Strong freezing winds and up to 14 inches of snow are predicted to slam Long Island Tuesday with Polar Vortex: The Sequel following close behind, forecasters said.
But, as dire as predictions of another arctic blast may be, forecasters with the National Weather Service stopped short Monday of calling what's coming a blizzard -- just the next worst thing.
Prepare for "near blizzard-like conditions" said John Murray, a meteorologist with the weather service's Upton office.
Frigid wind will make Tuesday's high of 25 on much of Long Island feel more like 7 degrees and Tuesday night's predicted single-digit temperatures more like 6 below, forecasters said.
A winter storm warning is in effect from noon Tuesday until 6 a.m. Wednesday, the National Weather Service said.
Heavy snow is expected to make for hazardous travel, particularly during Tuesday night's commute, forecasters said. State transportation officials said there are no plans to shut down the Long Island Expressway or any parkways. When the last snowstorm hit Jan. 2, Gov. Andrew M. Cuomo ordered the LIE closed for eight hours overnight.
The warning predicts 10 to 14 inches of snow for much of Suffolk and 6 to 10 inches for Nassau, westernmost Suffolk and a good stretch of the North Shore.
Winds ranging from 20 mph to 30 mph, with brief gusts up to 35 mph, are expected, the weather service said. Visibility is expected to be a half-mile at times, with blowing and drifting snow.
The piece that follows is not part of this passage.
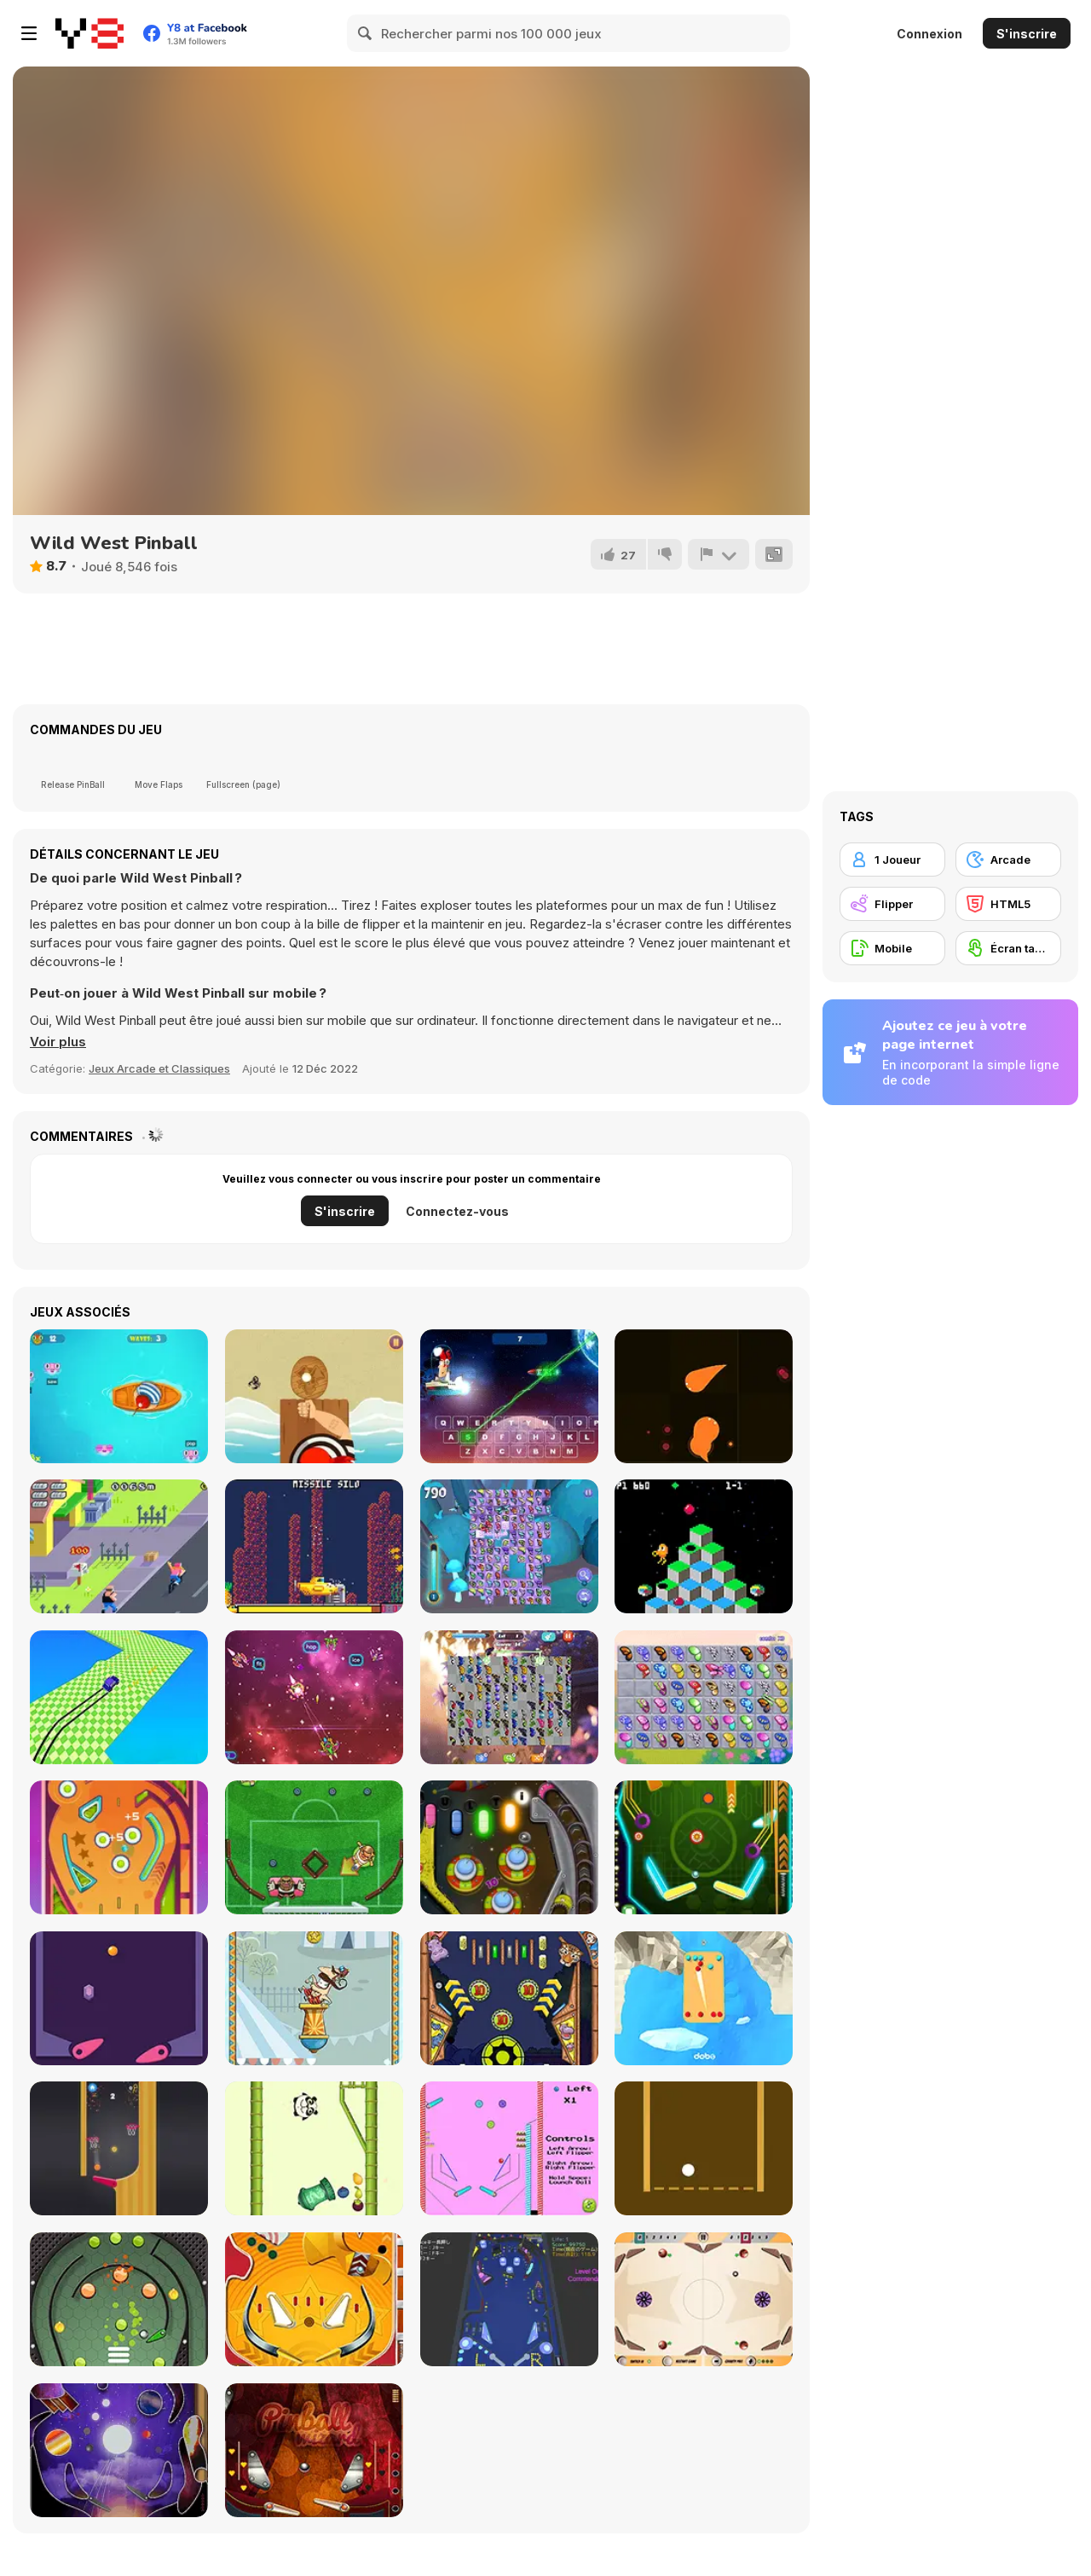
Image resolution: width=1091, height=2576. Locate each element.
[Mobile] (892, 948)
Look for light snow to start by late morning Tuesday, with the heaviest snowfall beginning between 3 and 5 p.m. and lasting until after midnight, said David Stark, another weather service meteorologist in Upton.
Heavier accumulation should occur during this Tuesday evening's rush hour, he said, and with temperatures in the lower 20s most of the day, some roads may be slick even earlier.
Snow is expected to wind down by sunrise Wednesday, he said, give or take a few hours.
Also making an entrance is the first of several days with temperatures in the 20s or below, caused by another polar vortex formed above Siberia, officials said.
Crews were out Monday afternoon treating state roads with saltwater brine that "prevents icing and hard-packed snow," said Eileen Peters, spokeswoman for the state Department of Transportation. By Tuesday afternoon there could be up to 500 workers out to address road conditions, including 70 DOT snow and ice workers from upstate and private contractors who'll be on alert, she said. The area's 210 snow-removal vehicles are to be supplemented with 30 plows from upstate, she said.
She advised those who have to drive Tuesday to stay at least 200 feet behind snowplows.